* **Work instructions**:
1. In the repair proposal thread, which JIRA issue is the discussion being moved to?
2. Rewrite the part of the repair proposal thread between "Cool, moving this" and "be a problem.", inclusive, replacing "restarted" with "rebooted".
3. Continue the repair proposal thread from its last sentence.

* **Source text**:
☆ ☆ ☆ ☆

'Re: [DISCUSS] Repair Improvement Proposal'

[prev in list] [next in list] [prev in thread] [next in thread] 

List:       cassandra-dev
Subject:    Re: [DISCUSS] Repair Improvement Proposal
From:       David Capwell <dcapwell () apple ! com ! INVALID>
Date:       2021-09-01 22:51:50
Message-ID: F6A4671E-4B3B-4548-BC7B-02A8D9721783 () apple ! com
[Download RAW message or body]

Cool, moving this from dev list to JIRA, will start breaking down tasks and document \
my progress there

https://issues.apache.org/jira/browse/CASSANDRA-16909

> On Aug 27, 2021, at 1:21 PM, David Capwell <dcapwell@apple.com.INVALID> wrote:
> 
> Push vs pull isn't too critical, but there is one edge case to consider; if we \
> didn't think the participate got restarted triggering validation again (which may \
> have caused the process to end) could be a problem. 
> > On Aug 26, 2021, at 9:50 AM, Yifan Cai <yc25code@gmail.com> wrote:
> > 
> > > 
> > > 2. Add retries to specific stages of coordination, such as prepare and
> > > validate. In order to do these retries we first need to know what the
> > 
> > state is for the participant which has yet to reply...

☆ ☆ ☆ ☆

* **Data shown**:
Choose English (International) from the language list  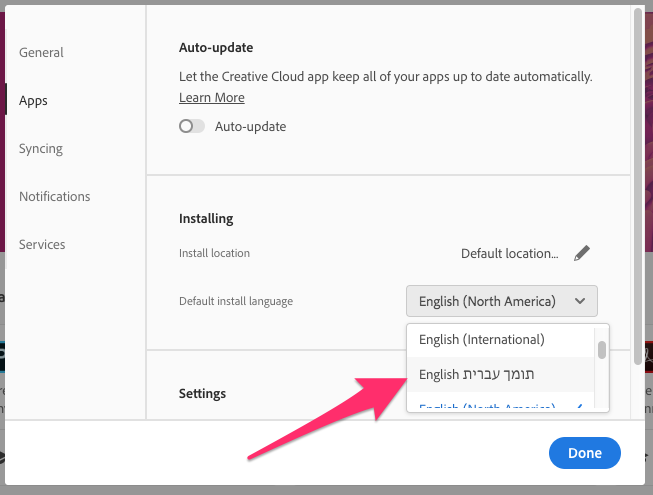(x=481, y=340)
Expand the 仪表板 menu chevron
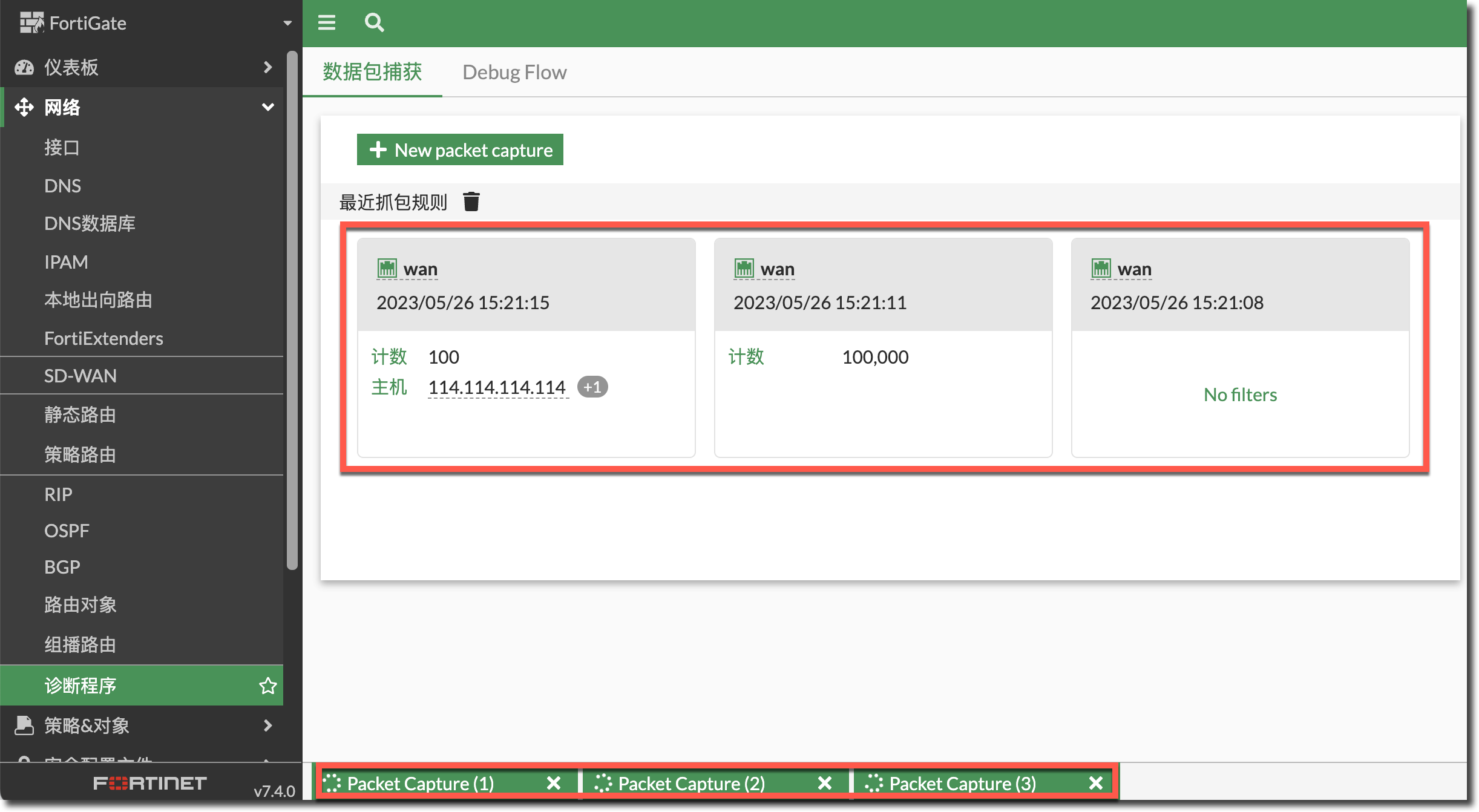The image size is (1479, 812). (267, 67)

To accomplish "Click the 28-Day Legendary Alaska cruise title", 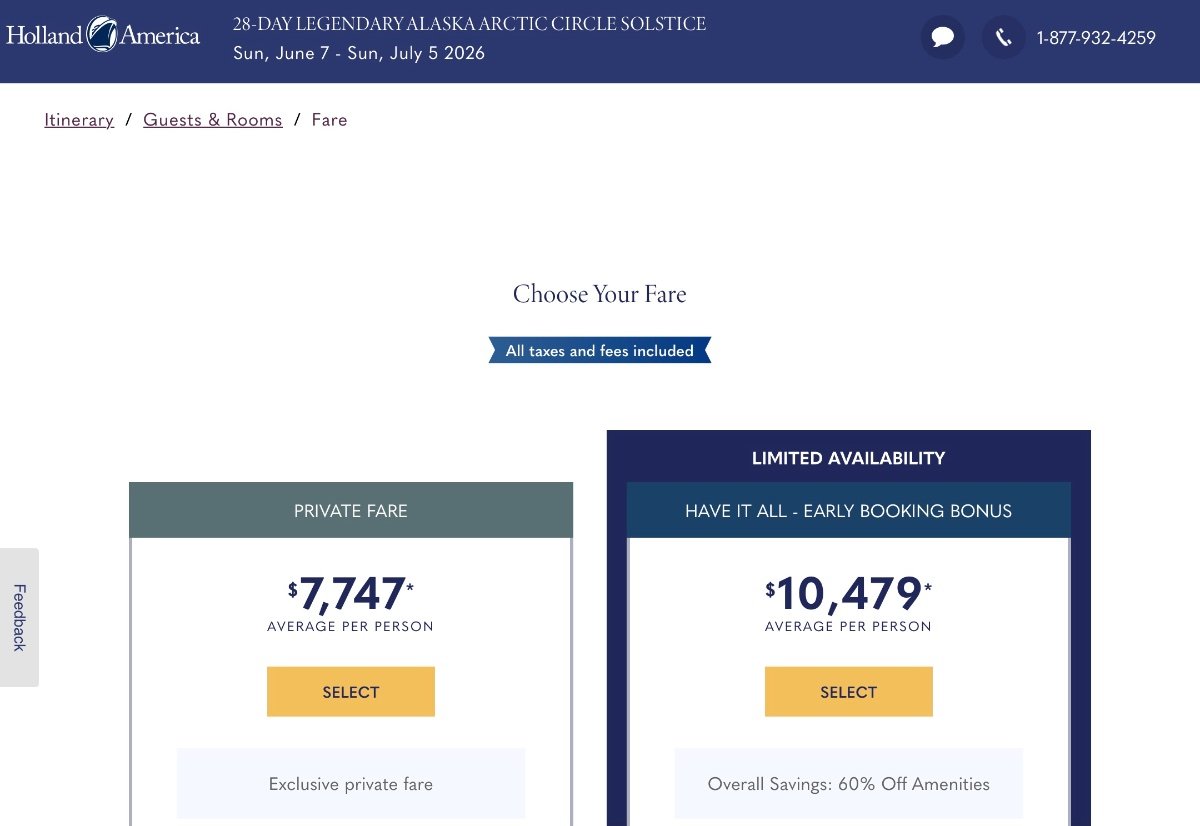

☆ ☆ ☆ ☆

* **Expected answers**:
1. CASSANDRA-16909

2.
Cool, moving this from dev list to JIRA, will start breaking down tasks and document \
my progress there

https://issues.apache.org/jira/browse/CASSANDRA-16909

> On Aug 27, 2021, at 1:21 PM, David Capwell <dcapwell@apple.com.INVALID> wrote:
> 
> Push vs pull isn't too critical, but there is one edge case to consider; if we \
> didn't think the participate got rebooted triggering validation again (which may \
> have caused the process to end) could be a problem.

3.
> > 
> > 
> > If I understand it correctly, does it mean retries only happen in the
> > coordinator and the coordinator pulls the states of the participants
> > periodically?
> > If the handling of the requests in the participant is made to be idempotent
> > (which I think is required for retry anyway), pulling the state is
> > unnecessary. For example, the coordinator can just send the PrepareRequest
> > at regular intervals until it receives the PrepareResponse.
> > 
> > - Yifan
> > 
> > On Thu, Aug 26, 2021 at 8:56 AM Blake Eggleston
> > <beggleston@apple.com.invalid> wrote:
> > 
> > > +1 from me, any improvement in this area would be great.
> > > 
> > > It would be nice if this could include visibility into repair streams, but
> > > just exposing the repair state will be a big improvement.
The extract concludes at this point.